«Si l’université ne s’adapte pas, elle laissera d’autres, moins libres mais mieux dotés, explorer de nouveaux pans de la connaissance»
L’université vit une profonde mutation. L’augmentation du nombre d’étudiants et les coûts croissants de la recherche scientifique pèsent lourd dans la balance budgétaire de l’alma mater. Pendant ce temps, celle-ci doit faire face à des réductions parfois drastiques des subventions cantonales, qui dépendent de la situation toujours provisoire des finances de l’Etat. En dix ans, les moyens disponibles par étudiant n’ont cessé de diminuer: au milieu des années nonante, la part des ressources de l’université pour chaque étudiant était de 50% plus élevée par rapport à ce qu’elle est aujourd’hui. Pour conserver un enseignement de qualité et une recherche efficace, l’université est donc contrainte de chercher de nouvelles sources de financement.
Cette situation conduit inévitablement l’université à se tourner vers des acteurs importants du monde de l’économie et plus généralement du secteur privé.
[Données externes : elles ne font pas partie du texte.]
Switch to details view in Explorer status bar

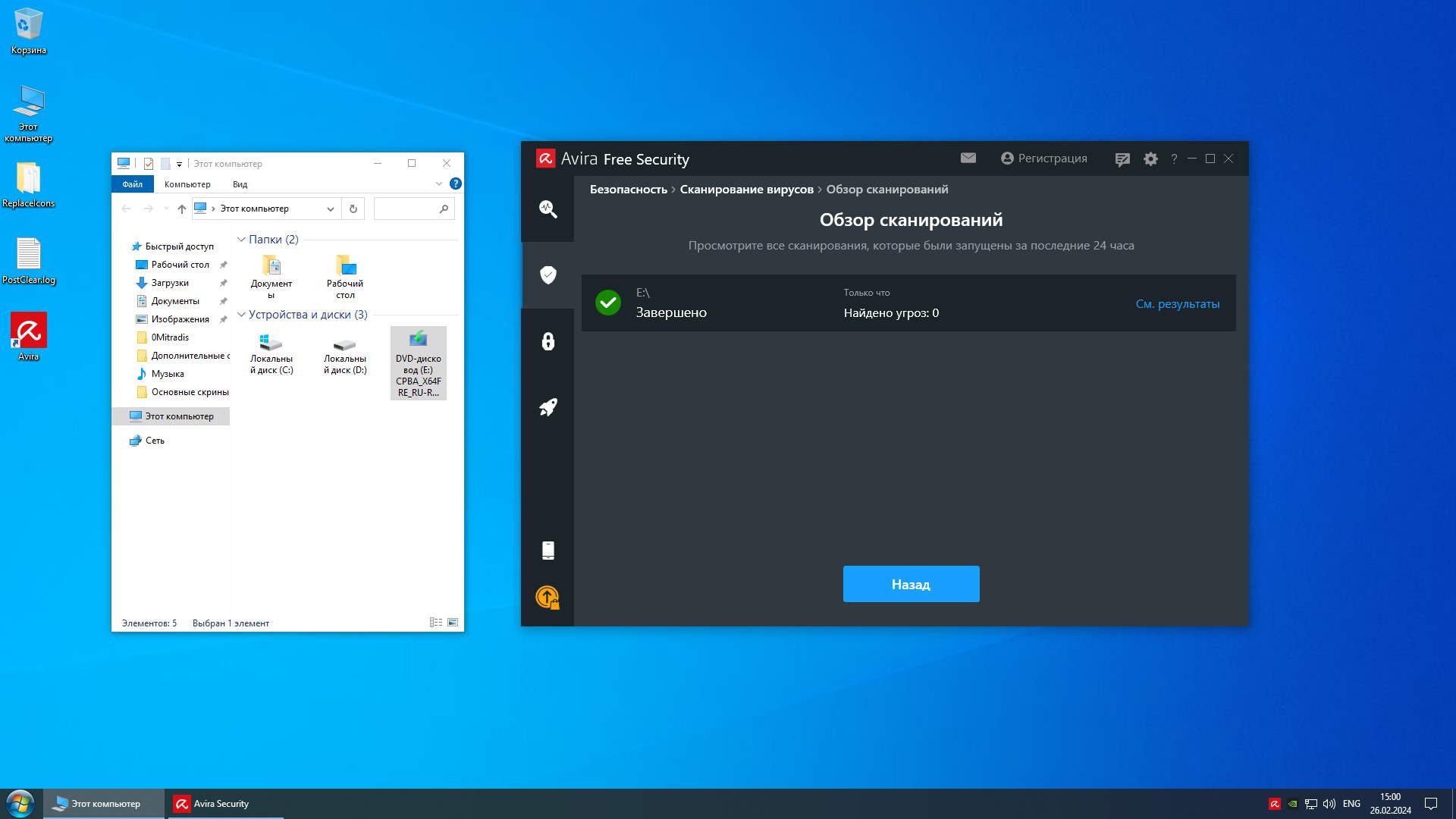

En 2005, 39 chaires d’enseignement universitaire en Suisse étaient entièrement assumées par le privé et dernièrement, c’est grâce au financement de la fondation Leenaards qu’une des rares chaires de soins palliatifs au monde a pu être créée à la faculté de médecine de l’UNIL.
Cette nouvelle donne n’est pas un choix politique mais la seule façon de maintenir l’excellence dans nos universités face aux exigences financières toujours plus grandes de la recherche scientifique. Dans de nombreux domaines, seule l’industrie possède les moyens nécessaires à l’une des missions premières de l’université, qui est de «développer la science par l’enseignement et la recherche» (art. 2 de la loi sur l’Université de Lausanne). Quant aux facultés qui sont les moins susceptibles d’attirer des fonds externes, elles continueront à être subventionnées par l’Etat; celui-ci pourrait ainsi concentrer ses efforts sur ces domaines que personne n’est prêt à abandonner. Mais ces collaborations ne concernent pas seulement la recherche.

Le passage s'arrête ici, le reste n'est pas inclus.